According to the news of tourism news Center, the news source of the tourism industry, ocean temperatures began to rise in mid-March, worrying scientists, and while temperatures have fallen since their peak in April, they are still higher than recorded at this time of year.
Matthew England, professor of ocean and climate dynamics at the University of New South Wales in Australia, said that while the record may not seem huge, it is a lot of energy. The current ocean temperature is 21.1 degrees, beating the previous record of 21 degrees in 2016.
Some scientists worry that the scale of these new records could be the start of an alarming trend. Others say record-breaking temperatures like these have always been worrying, but are to be expected given the human-induced climate crisis.

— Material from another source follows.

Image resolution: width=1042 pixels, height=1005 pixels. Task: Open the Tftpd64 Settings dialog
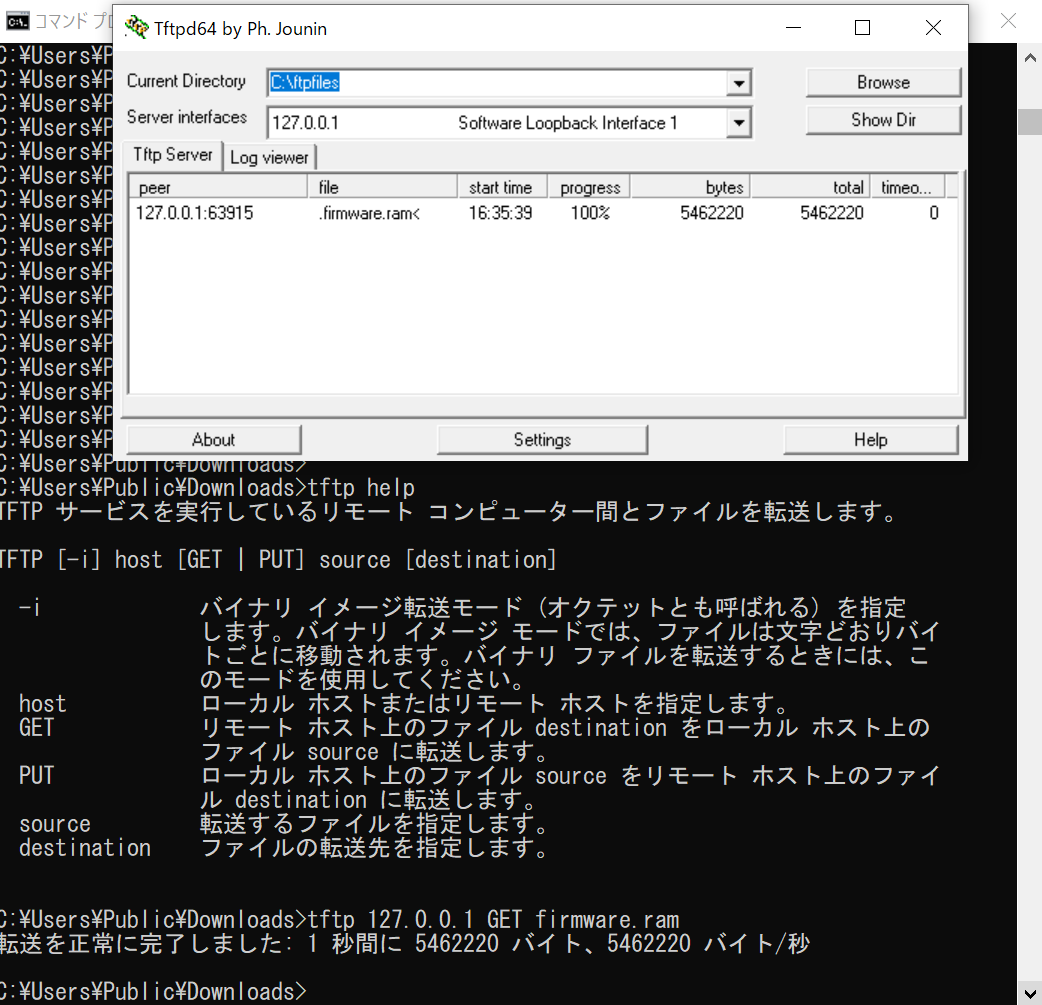[x=542, y=439]
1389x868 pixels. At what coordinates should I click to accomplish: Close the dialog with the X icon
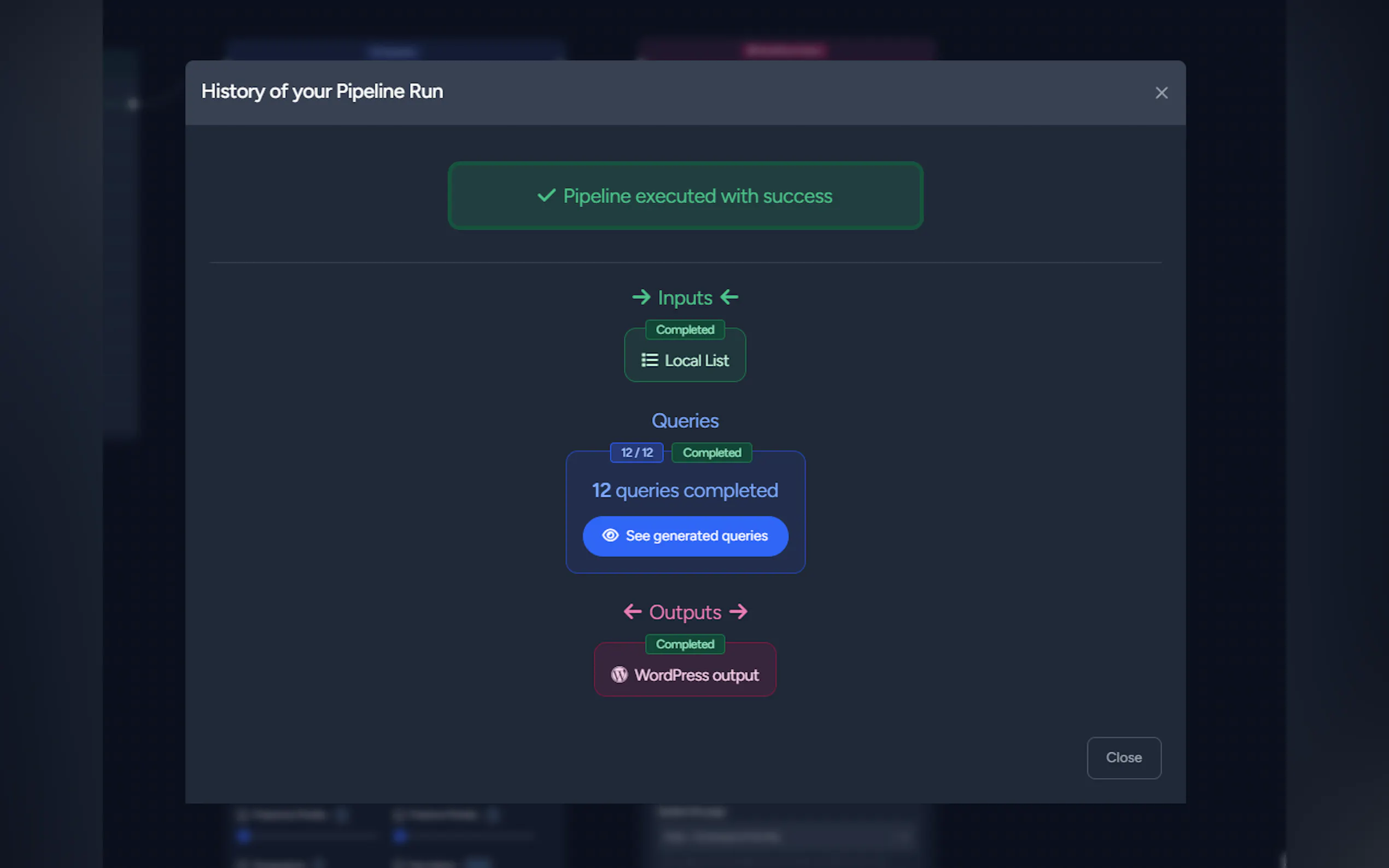[x=1161, y=93]
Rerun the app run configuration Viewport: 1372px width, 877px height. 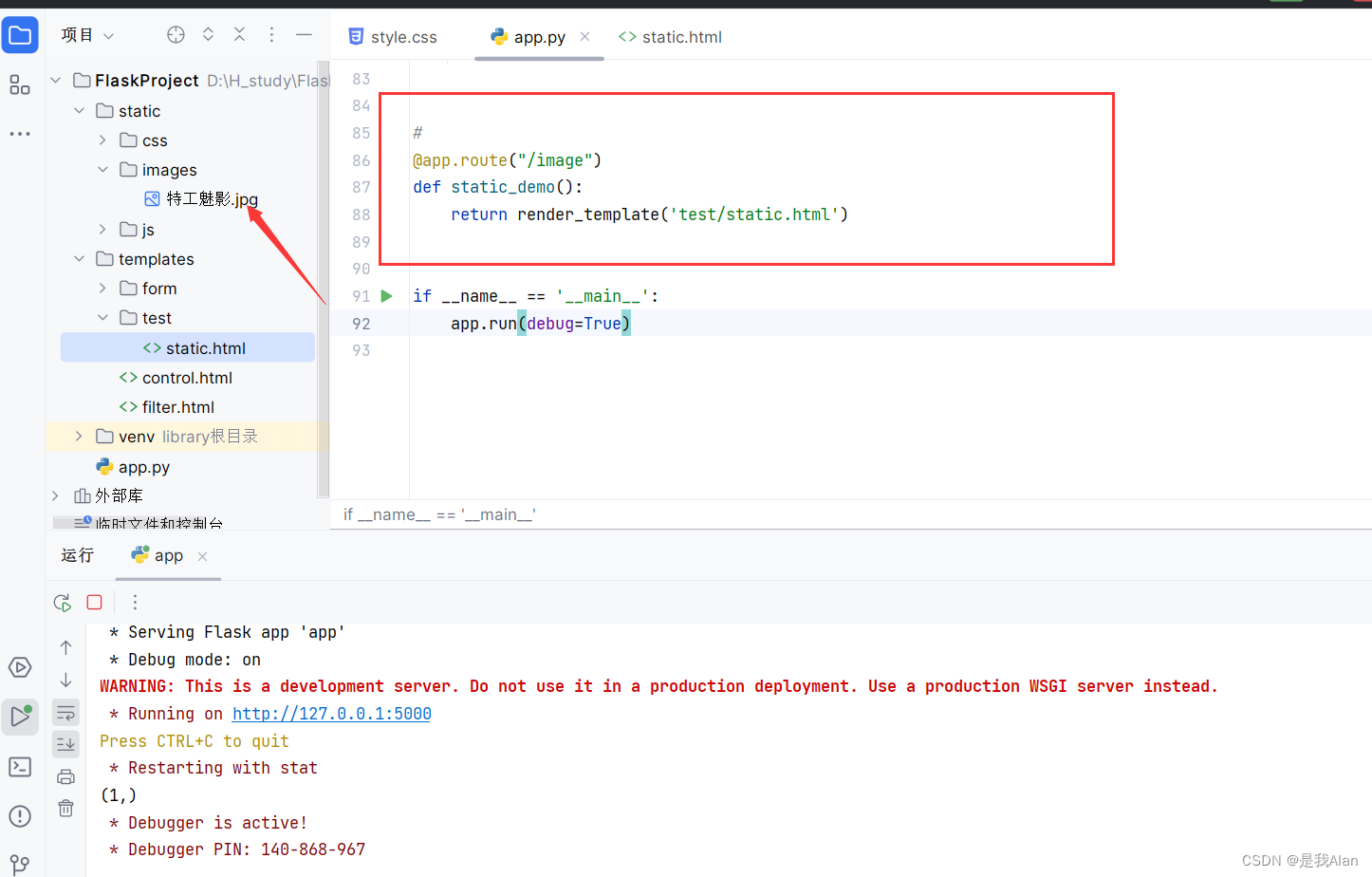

All agree that the consequences could be significant. Warmer oceans bleach corals, kill marine life, increase sea level rise and make the ocean less efficient at absorbing the pollution that warms the planet. The warmer the oceans get, the warmer the planet gets.
One of the main causes of the warming is believed to be El Niño, a natural ocean-atmosphere event associated with warming in the central and eastern tropical Pacific Ocean, which has a global warming effect.
Scientists say ocean temperatures have been on a rebound since La Niña ended in March.
The World Meteorological Organization said on Wednesday that El Niño has about an 80% chance of developing between July and September. But one of the things that puzzles scientists is that temperatures will rise so much before it arrives.
Some worry that this shows that climate change is progressing in ways that climate models do not predict.